▸ PROVIDED ENTRIES:
——
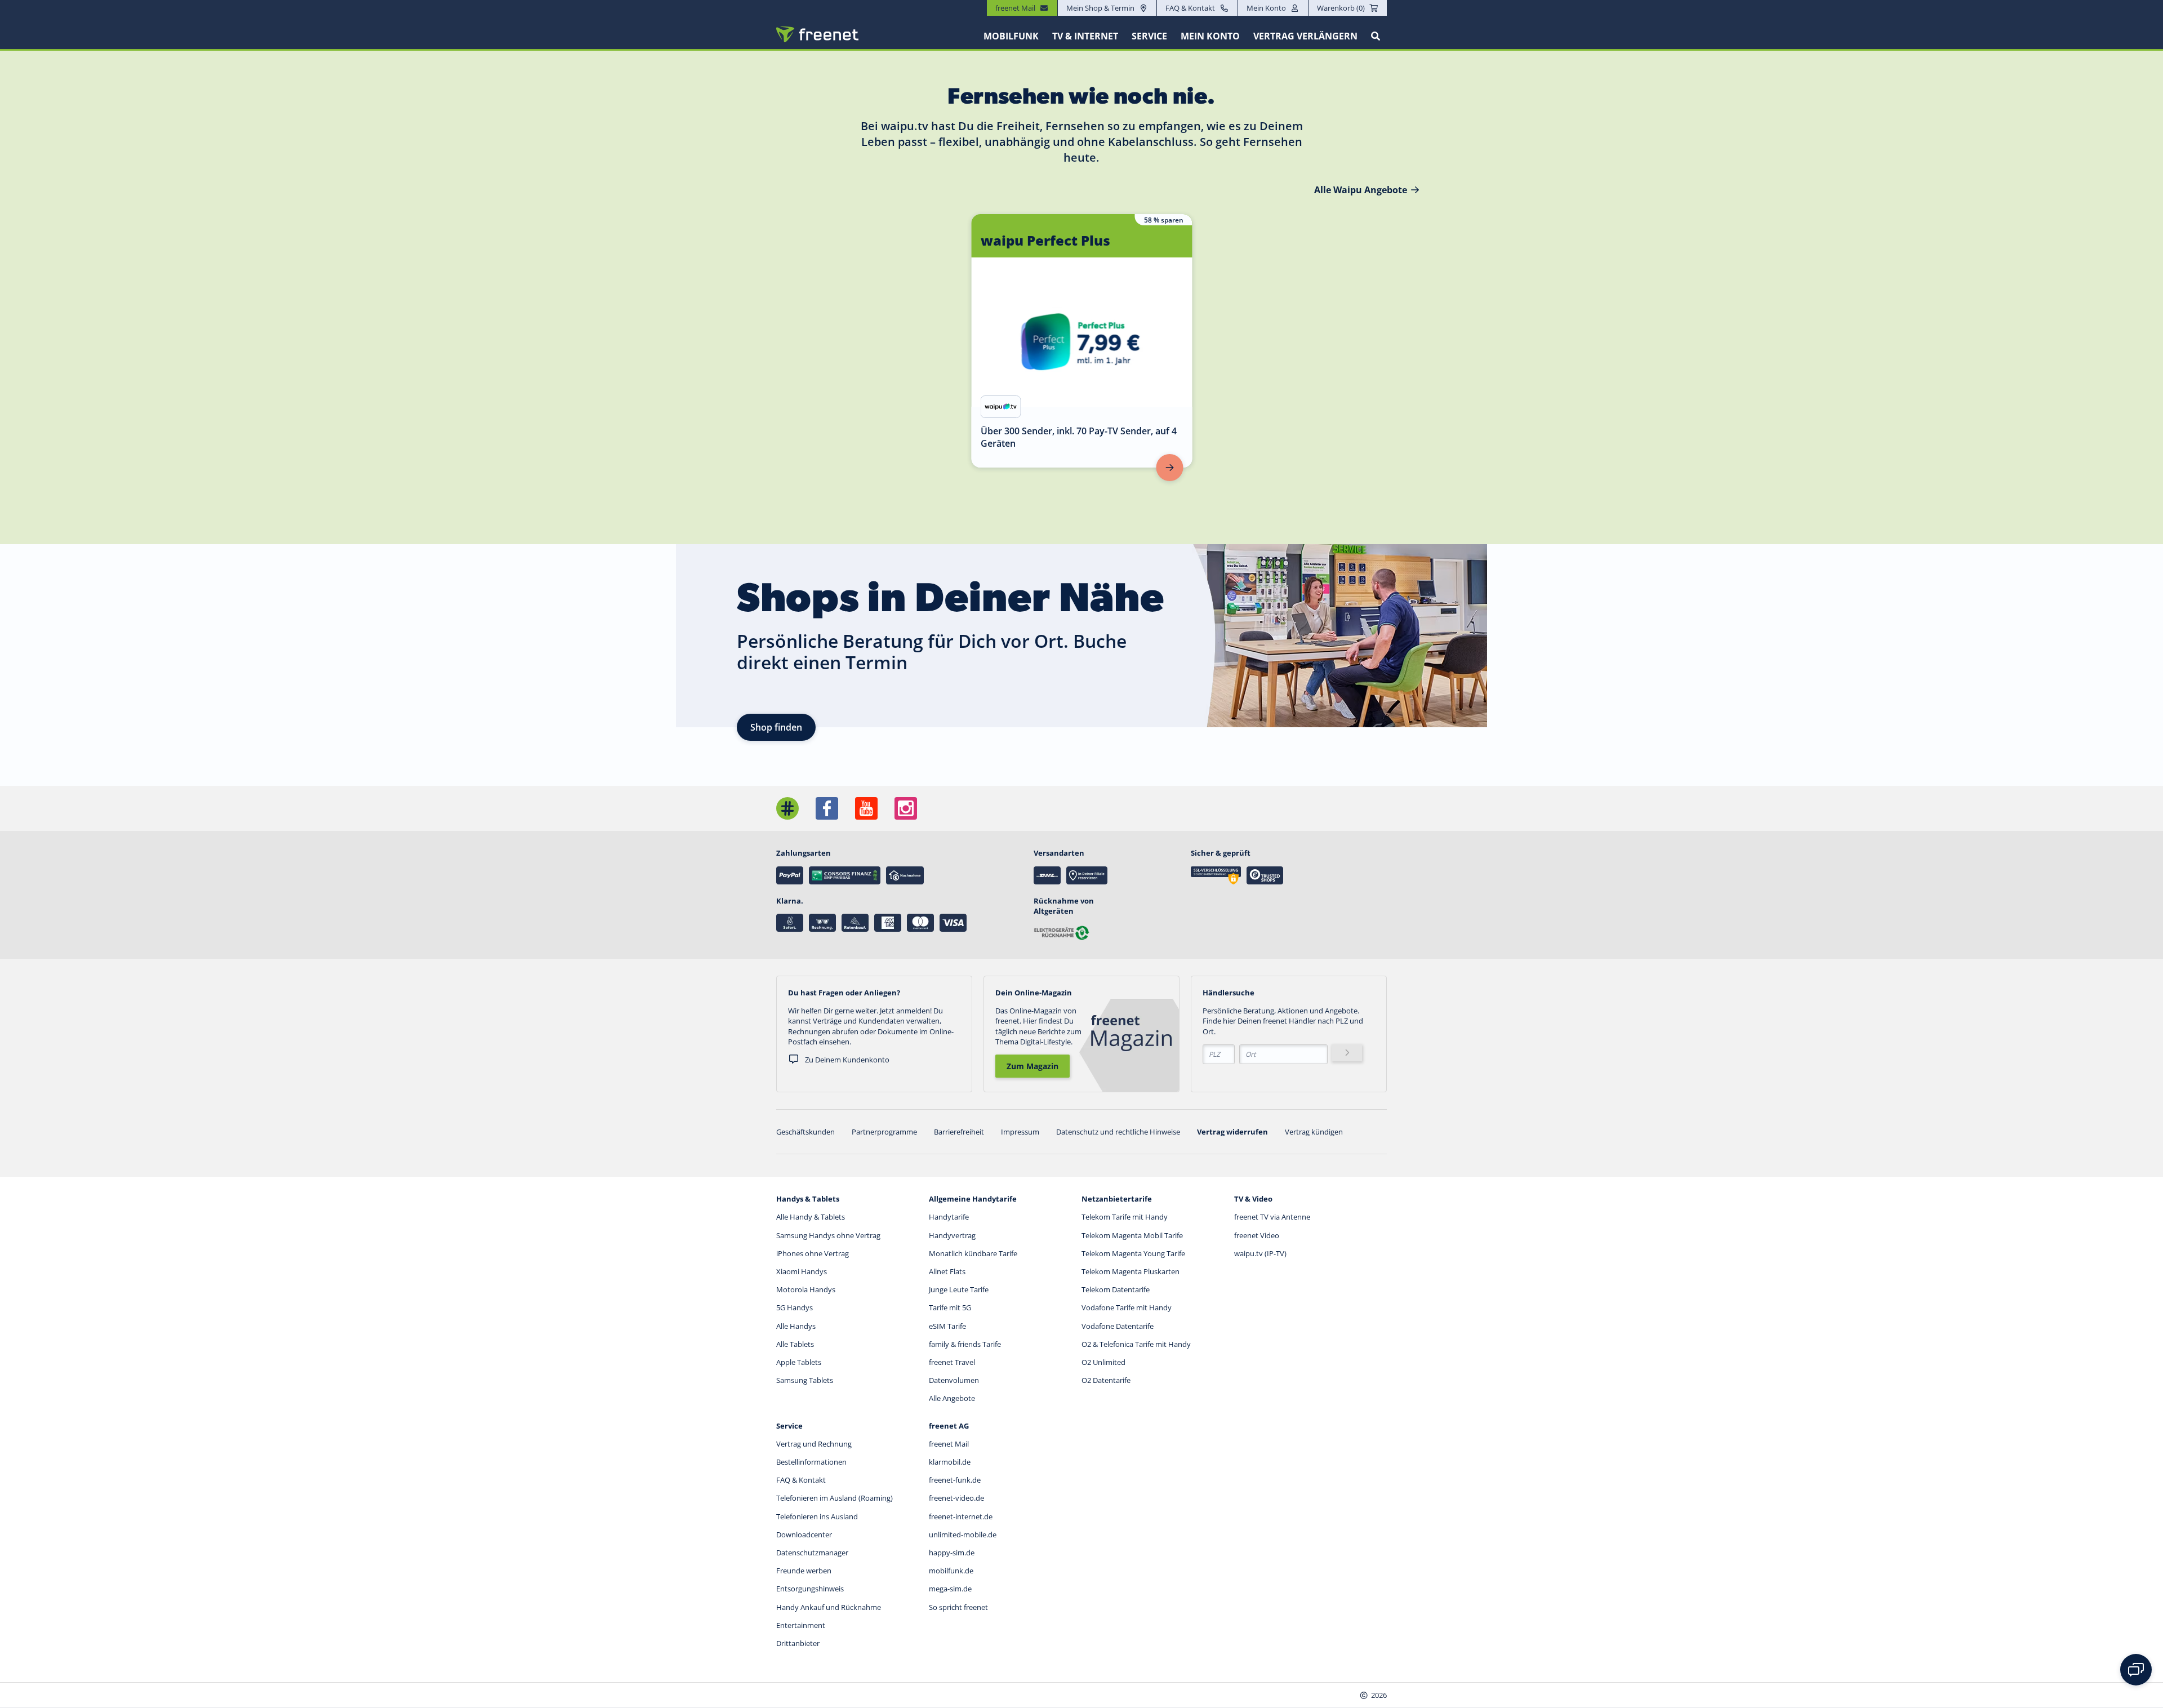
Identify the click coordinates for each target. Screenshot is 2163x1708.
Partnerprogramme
——
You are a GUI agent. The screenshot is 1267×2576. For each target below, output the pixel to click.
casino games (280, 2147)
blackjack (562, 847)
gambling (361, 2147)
——
▸ YOUR ASSIGNMENT: List every line above containing the word "target".

▸ OUTPUT OF THE EXERCISE:
Identify the click coordinates for each target. Screenshot is 2163x1708.
You are a GUI agent. The screenshot is 1267×2576. For each target below, output the pixel to click.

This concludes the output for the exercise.